→ Work instructions:
Beginning at the line that holds "Browse the Languages menu item" and continuing to the last line of the data below, transcribe every line word for word, without pictures.

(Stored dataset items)

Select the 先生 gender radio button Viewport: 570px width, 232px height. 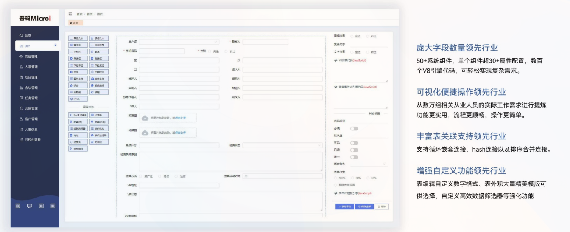pos(210,51)
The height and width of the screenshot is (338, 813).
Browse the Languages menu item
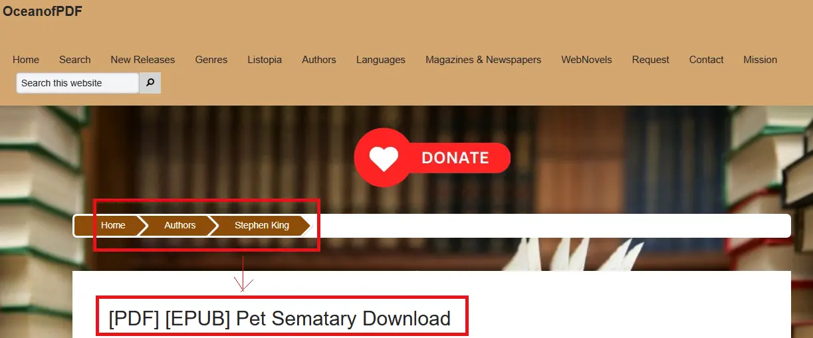381,60
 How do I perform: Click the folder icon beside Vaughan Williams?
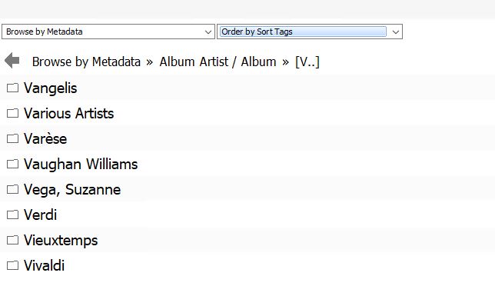point(12,164)
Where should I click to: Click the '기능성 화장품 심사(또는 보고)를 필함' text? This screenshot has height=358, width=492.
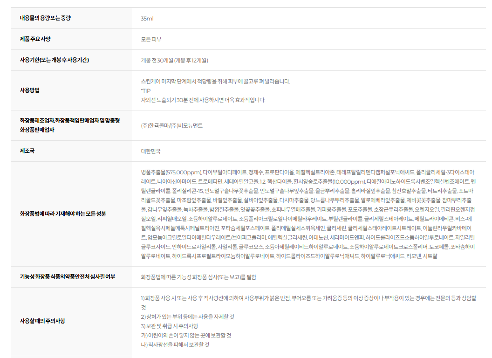pyautogui.click(x=198, y=277)
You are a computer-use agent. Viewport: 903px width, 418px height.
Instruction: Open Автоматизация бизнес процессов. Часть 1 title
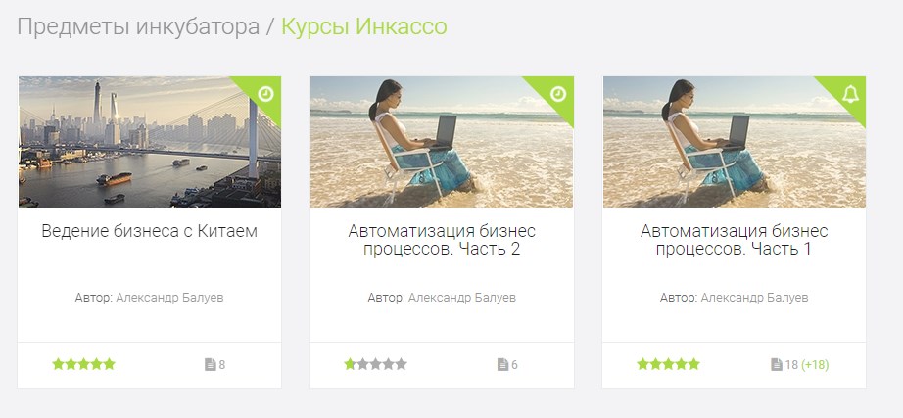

→ Output of the exercise:
Browse the Languages menu item
381,60
 How do I perform: Click the folder icon beside Vaughan Williams?
point(12,164)
Where should I click to: Click the '기능성 화장품 심사(또는 보고)를 필함' text? This screenshot has height=358, width=492.
pyautogui.click(x=198, y=277)
You are a computer-use agent. Viewport: 903px width, 418px height.
Instruction: Open Автоматизация бизнес процессов. Часть 1 title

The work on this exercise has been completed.